» The data:
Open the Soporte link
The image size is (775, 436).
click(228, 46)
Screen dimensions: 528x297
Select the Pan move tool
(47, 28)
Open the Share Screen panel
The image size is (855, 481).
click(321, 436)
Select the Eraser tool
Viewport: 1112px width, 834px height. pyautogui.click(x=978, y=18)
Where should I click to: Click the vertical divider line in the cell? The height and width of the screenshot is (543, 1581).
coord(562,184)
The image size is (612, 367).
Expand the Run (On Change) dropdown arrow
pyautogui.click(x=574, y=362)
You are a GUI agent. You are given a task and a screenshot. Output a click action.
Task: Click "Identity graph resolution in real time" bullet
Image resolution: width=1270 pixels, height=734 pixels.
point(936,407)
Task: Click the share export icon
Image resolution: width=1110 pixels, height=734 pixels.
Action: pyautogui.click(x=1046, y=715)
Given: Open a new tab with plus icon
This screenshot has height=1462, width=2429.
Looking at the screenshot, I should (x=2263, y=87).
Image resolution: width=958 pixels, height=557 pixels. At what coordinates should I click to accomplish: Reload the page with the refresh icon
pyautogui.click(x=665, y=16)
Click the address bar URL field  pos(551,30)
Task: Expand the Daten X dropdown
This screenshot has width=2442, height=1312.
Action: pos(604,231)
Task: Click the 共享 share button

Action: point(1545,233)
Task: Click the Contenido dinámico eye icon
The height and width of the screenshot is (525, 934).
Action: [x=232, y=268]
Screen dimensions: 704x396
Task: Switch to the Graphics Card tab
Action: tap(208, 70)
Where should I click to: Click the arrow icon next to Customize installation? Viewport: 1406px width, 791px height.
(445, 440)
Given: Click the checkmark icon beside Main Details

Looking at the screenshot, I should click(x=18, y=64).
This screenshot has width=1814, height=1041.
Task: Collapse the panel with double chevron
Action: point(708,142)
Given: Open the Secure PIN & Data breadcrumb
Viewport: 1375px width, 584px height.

» Problem to work on:
Produce a verbatim transcription of the entries above.

» Final answer:
Open the Soporte link
The image size is (775, 436).
click(228, 46)
Screen dimensions: 528x297
Select the Pan move tool
(47, 28)
Open the Share Screen panel
The image size is (855, 481).
click(321, 436)
Select the Eraser tool
Viewport: 1112px width, 834px height. pyautogui.click(x=978, y=18)
Where should I click to: Click the vertical divider line in the cell? The height and width of the screenshot is (543, 1581).
coord(562,184)
The image size is (612, 367).
Expand the Run (On Change) dropdown arrow
pyautogui.click(x=574, y=362)
You are a GUI agent. You are given a task and a screenshot. Output a click action.
Task: Click "Identity graph resolution in real time" bullet
Image resolution: width=1270 pixels, height=734 pixels.
point(936,407)
Task: Click the share export icon
Image resolution: width=1110 pixels, height=734 pixels.
Action: pyautogui.click(x=1046, y=715)
Given: Open a new tab with plus icon
This screenshot has height=1462, width=2429.
Looking at the screenshot, I should (x=2263, y=87).
Image resolution: width=958 pixels, height=557 pixels. At what coordinates should I click to accomplish: Reload the page with the refresh icon
pyautogui.click(x=665, y=16)
Click the address bar URL field  pos(551,30)
Task: Expand the Daten X dropdown
This screenshot has width=2442, height=1312.
Action: pos(604,231)
Task: Click the 共享 share button

Action: point(1545,233)
Task: Click the Contenido dinámico eye icon
The height and width of the screenshot is (525, 934).
Action: [x=232, y=268]
Screen dimensions: 704x396
Task: Switch to the Graphics Card tab
Action: tap(208, 70)
Where should I click to: Click the arrow icon next to Customize installation? Viewport: 1406px width, 791px height.
(445, 440)
Given: Click the checkmark icon beside Main Details

Looking at the screenshot, I should click(x=18, y=64).
This screenshot has width=1814, height=1041.
Task: Collapse the panel with double chevron
Action: point(708,142)
Given: Open the Secure PIN & Data breadcrumb
Viewport: 1375px width, 584px height.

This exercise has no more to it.